:: Text to read ::
[Art_beyond_sight_learning_tools] Painting from her heart and mind

Shelley L. Rhodes juddysbuddy at velocity.net
Sat Jan 1 10:17:15 CST 2005



Oregonian - Portland,OR,USA
Tuesday, December 28, 2004

Painting from her heart and mind

By ERIC MORTENSON

Visually impaired, Deborah Snow can barely see the canvas, but she finds 
painting fulfilling

By nature but also by necessity, Deborah Snow is drawn close to her work. 
She leans in, dabbing rapidly at the canvas. Thick oil paint sometimes 
splatters her dogs, her hair and, of course, her magnifying glasses.

She paints landscapes she remembers or that others describe. The Columbia 
River Gorge, the Oregon coast, the Cascades, the Jamaican home of her 
partner, Dennis Black.

She paints as much by sound and feel as by sight. She can tell by the tap of 
the brush, the weight of it, how much paint she is putting on. Leaning 
close, with bright lights trained on the easel and with her glasses in 
place, she can discern and create the contrasts that distinguish 
impressionistic art.

Because of macular degeneration and the onset of glaucoma, her view of the 
world is like looking through a crumpled plastic bag. She has trouble 
appreciating her own work, visually.

"When I stand back a few feet, I can't even see it," Snow says.

In every other sense her art completes her, flooding a void she'd forgotten 
was there.

Element and text position data
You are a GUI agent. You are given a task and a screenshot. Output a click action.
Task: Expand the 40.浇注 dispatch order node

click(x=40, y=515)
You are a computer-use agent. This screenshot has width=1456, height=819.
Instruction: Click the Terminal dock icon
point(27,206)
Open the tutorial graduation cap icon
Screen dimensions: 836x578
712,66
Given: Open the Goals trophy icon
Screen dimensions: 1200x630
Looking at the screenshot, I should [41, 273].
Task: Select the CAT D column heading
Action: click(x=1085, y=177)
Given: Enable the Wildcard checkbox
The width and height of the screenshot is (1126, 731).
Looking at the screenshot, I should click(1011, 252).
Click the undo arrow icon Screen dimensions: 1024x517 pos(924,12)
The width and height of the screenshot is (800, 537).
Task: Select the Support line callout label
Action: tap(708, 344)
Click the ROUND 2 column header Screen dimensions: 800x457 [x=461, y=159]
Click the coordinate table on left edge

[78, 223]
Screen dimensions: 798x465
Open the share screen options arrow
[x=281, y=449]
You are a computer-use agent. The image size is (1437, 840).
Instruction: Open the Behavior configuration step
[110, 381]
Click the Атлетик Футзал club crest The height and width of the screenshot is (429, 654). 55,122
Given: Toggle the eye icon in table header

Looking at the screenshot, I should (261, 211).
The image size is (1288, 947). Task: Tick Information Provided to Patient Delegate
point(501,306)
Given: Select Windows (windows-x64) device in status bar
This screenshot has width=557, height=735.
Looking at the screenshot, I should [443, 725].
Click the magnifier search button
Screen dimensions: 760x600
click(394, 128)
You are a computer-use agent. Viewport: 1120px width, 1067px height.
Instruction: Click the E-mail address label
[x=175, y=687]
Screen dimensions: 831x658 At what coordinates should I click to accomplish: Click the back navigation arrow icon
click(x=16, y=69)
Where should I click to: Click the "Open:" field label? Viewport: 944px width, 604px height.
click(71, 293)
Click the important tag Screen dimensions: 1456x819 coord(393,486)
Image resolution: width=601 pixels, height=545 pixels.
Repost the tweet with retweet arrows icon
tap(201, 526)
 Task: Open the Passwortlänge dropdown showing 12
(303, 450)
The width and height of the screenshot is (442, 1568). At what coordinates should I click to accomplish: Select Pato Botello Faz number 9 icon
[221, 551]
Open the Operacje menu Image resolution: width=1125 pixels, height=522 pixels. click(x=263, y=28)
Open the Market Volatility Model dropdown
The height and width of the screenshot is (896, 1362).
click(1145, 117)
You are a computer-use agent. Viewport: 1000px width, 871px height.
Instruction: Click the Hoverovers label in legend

:: Required actions ::
**A)** From the article about Deborah Snow, extract the passage from "By ERIC MORTENSON" to "partner, Dennis Black." word for word.
**B)** In the article about Deborah Snow, what does her view of the world look like because of macular degeneration and glaucoma?
**C)** Proceed with the article about Deborah Snow, picking up after its final sentence.

:: Exercise responses ::
**A)**
By ERIC MORTENSON

Visually impaired, Deborah Snow can barely see the canvas, but she finds 
painting fulfilling

By nature but also by necessity, Deborah Snow is drawn close to her work. 
She leans in, dabbing rapidly at the canvas. Thick oil paint sometimes 
splatters her dogs, her hair and, of course, her magnifying glasses.

She paints landscapes she remembers or that others describe. The Columbia 
River Gorge, the Oregon coast, the Cascades, the Jamaican home of her 
partner, Dennis Black.

**B)** It is like looking through a crumpled plastic bag.

**C)**
The result is striking: Landscapes that range from explosions of heaped 
colors to scenes captured with delicate nuance.

About 10 of Snow's paintings are on display at the Walnut Park branch of 
Wells Fargo Bank on Northeast Martin Luther King Jr. Boulevard in Portland.

"The reaction to these paintings has been incredible," says Bob Kavanaugh, 
the branch manager. Customers who read Snow's biography -- which is part of 
the display and explains that she is visually impaired -- are particularly 
impressed.

"A lot of our customers have struggles, and, quite frankly, it's inspiring," 
Kavanaugh says.

Snow knows about struggles. She had poor vision as a child, and by the time 
she was 23 she could no longer drive.

"I was a little housewife with two very young sons and losing my vision -- I 
was in a panic," she says.

That realization spurred her on. Guided by caring doctors, she connected 
with the Oregon Commission for the Blind, took mobility training and learned 
to travel on her own. Mobility led to classes at Mt. Hood Community College 
and Portland State University.

She earned a bachelor's degree and a master's, and she discovered a calling.

"I knew I was going to be a classroom teacher," she says. "I had a vision --  
to coin a phrase -- in my heart."

Snow won a one-year appointment at Buckman Elementary, replacing a teacher 
on leave. By the time the teacher decided not to return, the job was Snow's. 
She spent 20 years teaching first- and second-graders in Room 104 at the 
Southeast Portland school. She couldn't do playground duty or even keep her 
own attendance book because she couldn't see well enough but otherwise was 
able to do the job.

When Buckman became an arts magnet school, Snow and the rest of the staff 
underwent arts training that awoke Snow's childhood artistic bent.

"I realized I still had a talent," she says.

The advent of computers in the classroom forced her out of teaching.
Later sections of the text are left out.